Start of Records shown

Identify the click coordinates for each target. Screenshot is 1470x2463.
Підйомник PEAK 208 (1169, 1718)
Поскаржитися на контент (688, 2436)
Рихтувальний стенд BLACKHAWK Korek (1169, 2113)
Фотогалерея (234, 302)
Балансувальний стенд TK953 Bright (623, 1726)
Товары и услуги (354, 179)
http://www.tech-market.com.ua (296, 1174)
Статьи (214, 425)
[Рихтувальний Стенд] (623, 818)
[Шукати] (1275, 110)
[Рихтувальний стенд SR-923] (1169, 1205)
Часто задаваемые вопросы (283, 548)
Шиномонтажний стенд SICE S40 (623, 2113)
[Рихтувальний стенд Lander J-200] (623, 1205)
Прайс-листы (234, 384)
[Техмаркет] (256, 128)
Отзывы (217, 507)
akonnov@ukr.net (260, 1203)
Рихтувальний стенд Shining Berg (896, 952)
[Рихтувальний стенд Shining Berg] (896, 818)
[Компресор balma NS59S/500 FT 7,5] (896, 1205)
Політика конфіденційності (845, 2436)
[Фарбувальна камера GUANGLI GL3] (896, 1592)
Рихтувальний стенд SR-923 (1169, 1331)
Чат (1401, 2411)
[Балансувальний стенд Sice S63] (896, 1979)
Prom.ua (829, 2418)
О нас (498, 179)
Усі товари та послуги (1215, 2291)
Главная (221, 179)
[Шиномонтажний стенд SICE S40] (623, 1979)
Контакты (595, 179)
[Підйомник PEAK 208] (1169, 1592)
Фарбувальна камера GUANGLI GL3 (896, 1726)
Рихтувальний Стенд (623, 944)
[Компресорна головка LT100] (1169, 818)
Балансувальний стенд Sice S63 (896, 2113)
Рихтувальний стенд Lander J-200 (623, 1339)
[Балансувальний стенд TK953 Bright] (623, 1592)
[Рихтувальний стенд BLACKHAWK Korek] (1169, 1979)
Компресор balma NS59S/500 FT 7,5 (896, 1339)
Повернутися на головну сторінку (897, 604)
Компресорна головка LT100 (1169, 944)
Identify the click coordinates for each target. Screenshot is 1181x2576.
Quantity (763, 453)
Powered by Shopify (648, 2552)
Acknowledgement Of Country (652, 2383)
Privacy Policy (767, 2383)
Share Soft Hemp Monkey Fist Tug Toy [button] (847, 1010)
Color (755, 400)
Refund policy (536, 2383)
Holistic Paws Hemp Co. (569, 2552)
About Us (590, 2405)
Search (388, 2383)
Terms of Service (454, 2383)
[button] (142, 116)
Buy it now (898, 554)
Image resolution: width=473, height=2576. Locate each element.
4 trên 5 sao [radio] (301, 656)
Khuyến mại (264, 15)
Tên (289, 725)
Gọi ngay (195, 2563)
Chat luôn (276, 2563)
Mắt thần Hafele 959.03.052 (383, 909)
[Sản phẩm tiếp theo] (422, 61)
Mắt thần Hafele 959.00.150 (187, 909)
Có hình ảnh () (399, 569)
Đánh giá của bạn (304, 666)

End of Records shown

> **Your assignment**
Which lines of the listing contain the word "Bright"? Copy each of them.

> **Exercise solution**
Балансувальний стенд TK953 Bright (623, 1726)
[Балансувальний стенд TK953 Bright] (623, 1592)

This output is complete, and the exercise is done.